Updated: Jan 02, 2017, 01.36 PM IST
NEW DELHI: Government has kept interest rates on small savings schemes like PPF and Kisan Vikas Patra unchanged for the January-March quarter even as banks have started lowering their deposit rates.
Since April last year, interest rates of all
small saving schemes have been recalibrated on a quarterly basis. For
the January-March quarter, these have been kept unchanged compared with
the October-December quarter.
A finance ministry notification said investments in public provident fund (PPF) scheme will continue to fetch an annual interest rate of 8 per cent, the same as 5-year National Savings Certificate.
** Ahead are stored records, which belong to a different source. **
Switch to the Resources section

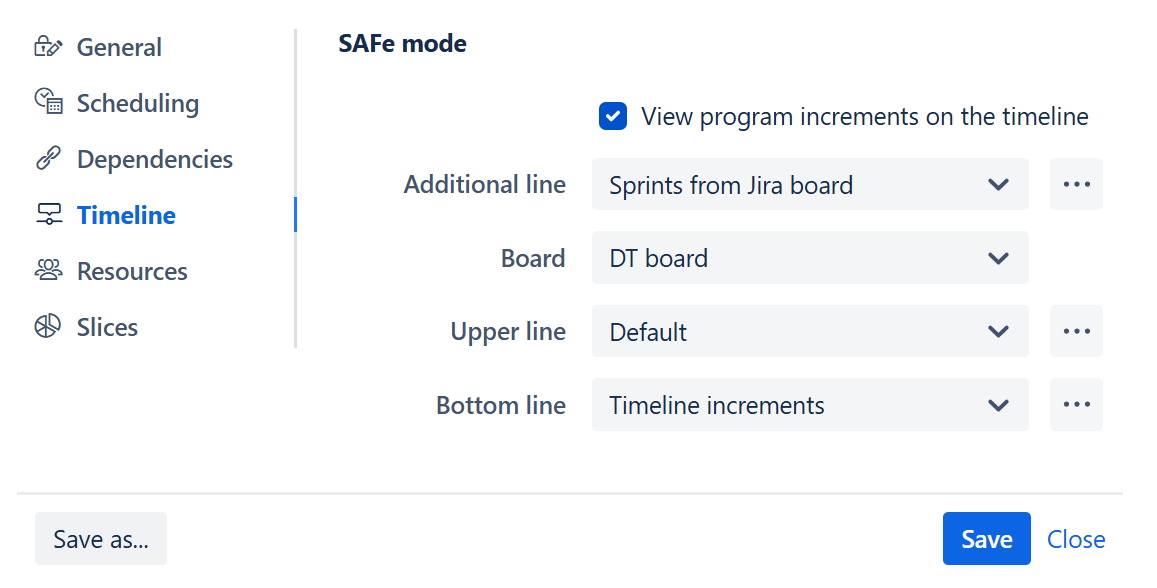pyautogui.click(x=131, y=270)
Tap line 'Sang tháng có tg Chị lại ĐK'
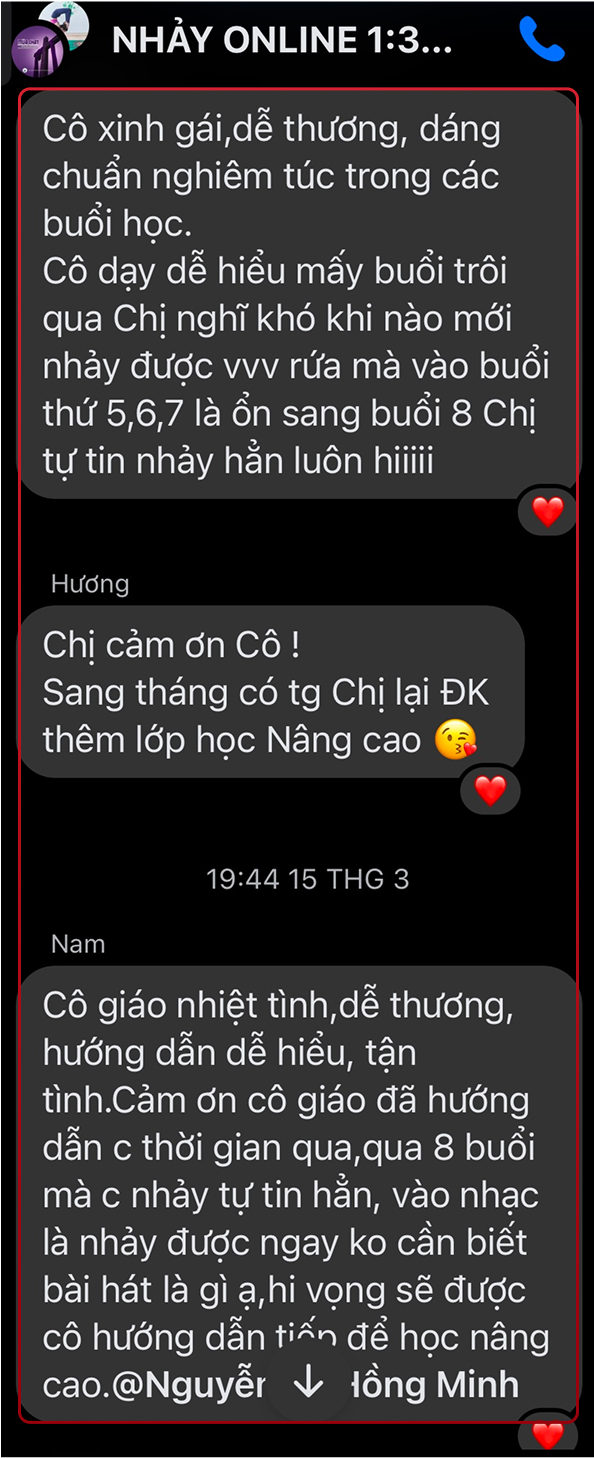Screen dimensions: 594x1458 point(266,693)
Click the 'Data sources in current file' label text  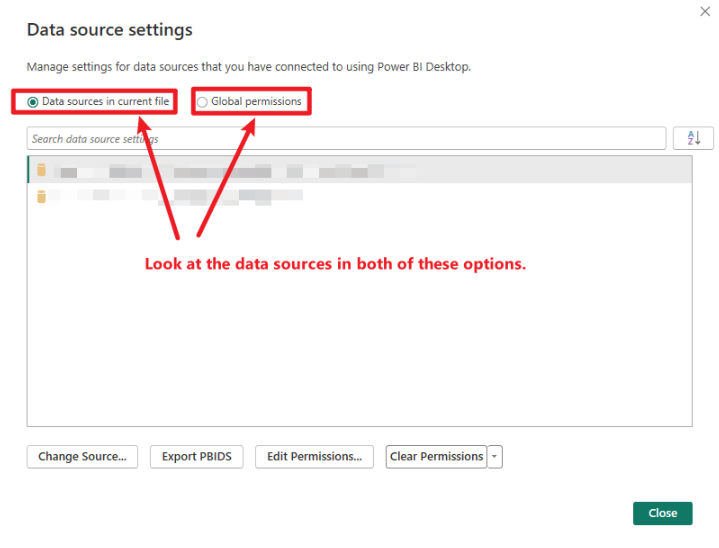[106, 102]
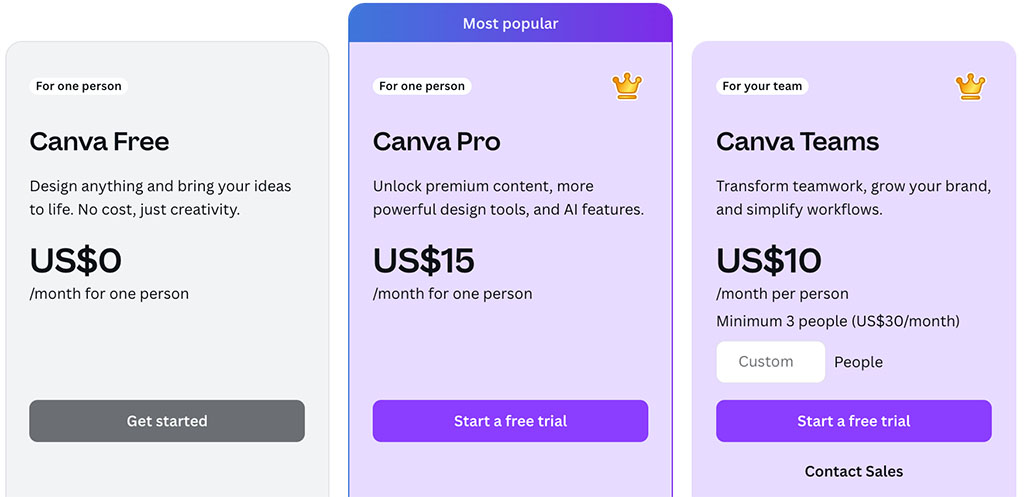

Kisan Vikas Patra (KVP) investments will continue to yield 7.7 per cent and mature in 112 months.
The one for girl child savings, Sukanya Samriddhi
Account Scheme, will continue to give out 8.5 per cent annually while
it will be the same as 8.5 per cent for the 5-year Senior Citizens
Savings Scheme. Interest rate on senior citizens savings scheme is paid
quarterly.
A savings deposit will fetch 4 per cent
interest annually while term deposits of 1-5 years will offer 7-7.8 per
cent that will be paid quarterly. The 5-year recurring deposit will
continue to earn you 7.3 per cent rate.
"On the basis of the decision of the
government, interest rates for small savings schemes are to be notified
on a quarterly basis," the ministry said while notifying the interest
rates for the fourth quarter of 2016-17 starting from January 1, 2017,
and ending on March 31.
While announcing the quarterly setting of
interest rates, the finance ministry had said the rates of small saving
schemes will be linked to government bond yields.
The move is expected to allow banks to pass on
policy rate cuts by the central bank -- as and when these happen --
through lower lending rates. Banks said it was high interest rates on
small savings schemes that prohibited them from passing on such
reduction to borrowers in a significant way.